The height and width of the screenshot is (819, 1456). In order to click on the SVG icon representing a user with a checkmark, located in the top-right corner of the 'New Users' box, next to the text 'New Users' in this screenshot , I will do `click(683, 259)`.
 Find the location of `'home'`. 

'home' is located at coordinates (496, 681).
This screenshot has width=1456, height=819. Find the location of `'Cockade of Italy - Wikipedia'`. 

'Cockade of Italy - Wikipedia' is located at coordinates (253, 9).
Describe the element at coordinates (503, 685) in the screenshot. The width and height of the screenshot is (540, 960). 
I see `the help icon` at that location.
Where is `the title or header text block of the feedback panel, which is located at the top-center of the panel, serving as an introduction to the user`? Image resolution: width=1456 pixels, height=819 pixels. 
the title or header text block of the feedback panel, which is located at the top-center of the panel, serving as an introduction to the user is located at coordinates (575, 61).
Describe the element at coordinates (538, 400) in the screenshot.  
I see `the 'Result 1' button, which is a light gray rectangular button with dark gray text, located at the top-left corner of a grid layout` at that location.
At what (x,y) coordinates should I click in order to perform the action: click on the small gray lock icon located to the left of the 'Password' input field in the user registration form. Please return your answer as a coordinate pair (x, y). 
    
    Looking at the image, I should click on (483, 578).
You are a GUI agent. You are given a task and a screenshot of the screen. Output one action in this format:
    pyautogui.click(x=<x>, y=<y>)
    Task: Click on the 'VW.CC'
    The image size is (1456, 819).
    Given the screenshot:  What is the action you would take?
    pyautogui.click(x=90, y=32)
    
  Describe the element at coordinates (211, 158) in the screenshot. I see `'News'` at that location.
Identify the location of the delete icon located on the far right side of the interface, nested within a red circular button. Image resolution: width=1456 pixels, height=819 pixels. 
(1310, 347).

Problem:
Reproduce verbatim the lines of the records from the line that contains "You are a GUI" through the end of the records, both ends included.

Solution for this problem:
You are a GUI agent. You are given a task and a screenshot of the screen. Output one action in this format:
    pyautogui.click(x=<x>, y=<y>)
    Task: Click on the 'VW.CC'
    The image size is (1456, 819).
    Given the screenshot:  What is the action you would take?
    pyautogui.click(x=90, y=32)
    
  Describe the element at coordinates (211, 158) in the screenshot. I see `'News'` at that location.
Identify the location of the delete icon located on the far right side of the interface, nested within a red circular button. Image resolution: width=1456 pixels, height=819 pixels. 
(1310, 347).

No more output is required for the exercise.